- [Task to carry out]: Copy the items below, changing every "Image resolution" to "Screen size" and keeping everything else the same.

- [Data for processing]:

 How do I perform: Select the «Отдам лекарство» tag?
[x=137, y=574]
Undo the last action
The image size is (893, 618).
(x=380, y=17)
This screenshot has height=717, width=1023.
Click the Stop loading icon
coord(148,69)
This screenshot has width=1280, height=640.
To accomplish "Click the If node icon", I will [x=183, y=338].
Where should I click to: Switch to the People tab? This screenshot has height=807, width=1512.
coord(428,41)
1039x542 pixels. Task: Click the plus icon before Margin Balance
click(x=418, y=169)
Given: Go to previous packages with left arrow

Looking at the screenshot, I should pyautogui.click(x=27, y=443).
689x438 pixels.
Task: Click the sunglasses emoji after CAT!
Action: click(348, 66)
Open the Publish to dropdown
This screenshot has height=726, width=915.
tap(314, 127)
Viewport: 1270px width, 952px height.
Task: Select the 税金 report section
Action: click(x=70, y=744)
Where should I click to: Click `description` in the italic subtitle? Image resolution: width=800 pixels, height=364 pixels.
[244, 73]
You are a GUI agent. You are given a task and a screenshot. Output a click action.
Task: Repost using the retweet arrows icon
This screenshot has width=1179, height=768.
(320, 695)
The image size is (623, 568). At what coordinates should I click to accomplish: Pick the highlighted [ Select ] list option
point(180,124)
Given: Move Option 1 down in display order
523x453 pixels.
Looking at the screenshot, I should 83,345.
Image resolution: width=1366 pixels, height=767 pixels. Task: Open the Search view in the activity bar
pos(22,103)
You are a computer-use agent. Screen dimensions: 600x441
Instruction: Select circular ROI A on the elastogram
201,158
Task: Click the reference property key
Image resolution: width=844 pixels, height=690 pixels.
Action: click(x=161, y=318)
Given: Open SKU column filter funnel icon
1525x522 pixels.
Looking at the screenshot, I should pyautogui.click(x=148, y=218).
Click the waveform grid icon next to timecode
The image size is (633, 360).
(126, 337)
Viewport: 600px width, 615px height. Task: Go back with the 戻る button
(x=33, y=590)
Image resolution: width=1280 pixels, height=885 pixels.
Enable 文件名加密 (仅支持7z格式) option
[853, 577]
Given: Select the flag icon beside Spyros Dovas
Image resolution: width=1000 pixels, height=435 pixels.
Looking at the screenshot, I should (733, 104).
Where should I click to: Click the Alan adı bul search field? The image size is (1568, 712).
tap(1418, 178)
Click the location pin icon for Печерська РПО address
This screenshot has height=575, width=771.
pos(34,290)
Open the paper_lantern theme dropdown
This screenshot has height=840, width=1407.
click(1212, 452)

- [Answer to this task]:
 How do I perform: Select the «Отдам лекарство» tag?
[x=137, y=574]
Undo the last action
The image size is (893, 618).
(x=380, y=17)
This screenshot has height=717, width=1023.
Click the Stop loading icon
coord(148,69)
This screenshot has width=1280, height=640.
To accomplish "Click the If node icon", I will [x=183, y=338].
Where should I click to: Switch to the People tab? This screenshot has height=807, width=1512.
coord(428,41)
1039x542 pixels. Task: Click the plus icon before Margin Balance
click(x=418, y=169)
Given: Go to previous packages with left arrow

Looking at the screenshot, I should pyautogui.click(x=27, y=443).
689x438 pixels.
Task: Click the sunglasses emoji after CAT!
Action: click(348, 66)
Open the Publish to dropdown
This screenshot has height=726, width=915.
tap(314, 127)
Viewport: 1270px width, 952px height.
Task: Select the 税金 report section
Action: click(x=70, y=744)
Where should I click to: Click `description` in the italic subtitle? Screen size: width=800 pixels, height=364 pixels.
[244, 73]
You are a GUI agent. You are given a task and a screenshot. Output a click action.
Task: Repost using the retweet arrows icon
This screenshot has width=1179, height=768.
(320, 695)
The image size is (623, 568). At what coordinates should I click to accomplish: Pick the highlighted [ Select ] list option
point(180,124)
Given: Move Option 1 down in display order
523x453 pixels.
Looking at the screenshot, I should 83,345.
Screen size: width=1366 pixels, height=767 pixels. Task: Open the Search view in the activity bar
pos(22,103)
You are a computer-use agent. Screen dimensions: 600x441
Instruction: Select circular ROI A on the elastogram
201,158
Task: Click the reference property key
Screen size: width=844 pixels, height=690 pixels.
Action: click(x=161, y=318)
Given: Open SKU column filter funnel icon
1525x522 pixels.
Looking at the screenshot, I should pyautogui.click(x=148, y=218).
Click the waveform grid icon next to timecode
The image size is (633, 360).
(126, 337)
Viewport: 600px width, 615px height. Task: Go back with the 戻る button
(x=33, y=590)
Screen size: width=1280 pixels, height=885 pixels.
Enable 文件名加密 (仅支持7z格式) option
[853, 577]
Given: Select the flag icon beside Spyros Dovas
Screen size: width=1000 pixels, height=435 pixels.
Looking at the screenshot, I should (733, 104).
Where should I click to: Click the Alan adı bul search field? The image size is (1568, 712).
tap(1418, 178)
Click the location pin icon for Печерська РПО address
This screenshot has height=575, width=771.
pos(34,290)
Open the paper_lantern theme dropdown
This screenshot has height=840, width=1407.
click(1212, 452)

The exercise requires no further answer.